The ease of creating something is just not there in general. The current tools are harder to use for beginner and beginner achieves less with more effort.

And open source have bad track record in terms of creating user beginner friendly tools.



I'm not sure what you mean by this. Roblox is literally a game engine, the entire point is for people to create mini games and share them. That's basically all that Roblox is, if you go to the homepage it's just a list of games you can join.

And you can validly complain about the technical quality of tools like Scratch, but as much I personally hate to admit it, Scratch is more user friendly than Flash was. I personally know kids who are making stuff in Scratch that would not be able to handle Flash. It's extremely crude stuff, Scratch is ridiculously limited. But they're still making stuff and sharing it, and getting their friends involved in the process, and sharing hacks with each other to get around its limitations, and finding other projects that impress them and reading their source code.

I do get what you mean about Flash's technical side that made it interesting. I miss an animation-first workflow, I wish someone else would build a tool that experimented with that. There is definitely a hole in my game-dev process that Flash left behind. But in theory, you could still be using Animate today and exporting your games to HTML5. Nobody has explained to me what's broken about it.

But if everyone in the old Newgrounds scene moved to Animate, or if it was magically released for free tomorrow, would that bring back the community? I'm not sure it's that simple.

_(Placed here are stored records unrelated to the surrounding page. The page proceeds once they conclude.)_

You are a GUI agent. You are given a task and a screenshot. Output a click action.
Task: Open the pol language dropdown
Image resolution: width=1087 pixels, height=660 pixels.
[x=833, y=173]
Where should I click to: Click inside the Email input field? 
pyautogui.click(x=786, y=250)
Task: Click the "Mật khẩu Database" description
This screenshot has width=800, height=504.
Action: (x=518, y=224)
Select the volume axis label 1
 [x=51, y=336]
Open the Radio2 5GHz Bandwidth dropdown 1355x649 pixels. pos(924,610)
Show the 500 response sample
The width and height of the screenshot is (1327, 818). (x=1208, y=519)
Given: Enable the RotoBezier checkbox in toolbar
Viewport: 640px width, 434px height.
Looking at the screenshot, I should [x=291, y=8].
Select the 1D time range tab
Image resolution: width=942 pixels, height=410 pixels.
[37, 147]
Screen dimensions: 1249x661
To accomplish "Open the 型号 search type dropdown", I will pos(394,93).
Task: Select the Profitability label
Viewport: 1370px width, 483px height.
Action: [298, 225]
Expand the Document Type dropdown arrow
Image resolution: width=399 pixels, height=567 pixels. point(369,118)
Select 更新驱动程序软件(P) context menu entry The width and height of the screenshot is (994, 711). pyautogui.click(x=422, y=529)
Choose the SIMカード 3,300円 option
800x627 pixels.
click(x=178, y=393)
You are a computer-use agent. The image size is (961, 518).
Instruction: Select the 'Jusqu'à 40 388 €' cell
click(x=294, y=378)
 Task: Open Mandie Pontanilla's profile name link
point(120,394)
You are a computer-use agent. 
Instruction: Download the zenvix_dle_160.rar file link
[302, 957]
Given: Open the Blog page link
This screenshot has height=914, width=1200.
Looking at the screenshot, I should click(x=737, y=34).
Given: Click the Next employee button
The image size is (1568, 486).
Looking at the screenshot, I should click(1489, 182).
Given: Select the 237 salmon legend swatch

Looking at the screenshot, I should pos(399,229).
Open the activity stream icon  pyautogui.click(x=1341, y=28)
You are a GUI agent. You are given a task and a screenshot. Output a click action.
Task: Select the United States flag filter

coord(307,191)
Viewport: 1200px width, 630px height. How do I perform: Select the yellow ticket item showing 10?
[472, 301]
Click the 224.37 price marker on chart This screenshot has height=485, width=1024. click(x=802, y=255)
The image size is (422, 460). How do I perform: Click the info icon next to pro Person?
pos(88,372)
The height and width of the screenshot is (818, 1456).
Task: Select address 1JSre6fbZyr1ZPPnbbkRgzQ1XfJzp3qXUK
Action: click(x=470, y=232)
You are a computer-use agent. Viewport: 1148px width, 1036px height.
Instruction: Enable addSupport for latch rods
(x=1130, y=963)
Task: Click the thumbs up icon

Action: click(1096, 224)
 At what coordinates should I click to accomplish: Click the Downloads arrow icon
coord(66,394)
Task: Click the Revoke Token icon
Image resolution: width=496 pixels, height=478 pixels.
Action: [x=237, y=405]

I don't think that kids stopped being creative when Flash went away. I think that people (myself included) who grew up on Flash got older, and the spaces are different now and we're not being invited to them. Which... I don't know if that's really a technological thing, or even necessarily a problem that needs to be solved. Were there really a ton of 35-40 year olds making stuff on Newgrounds back in the day? I am increasingly learning about community spaces from the kids I know that I would never stumble on by myself on the Internet. And they seem to be pretty vibrant, they're just not my spaces anymore.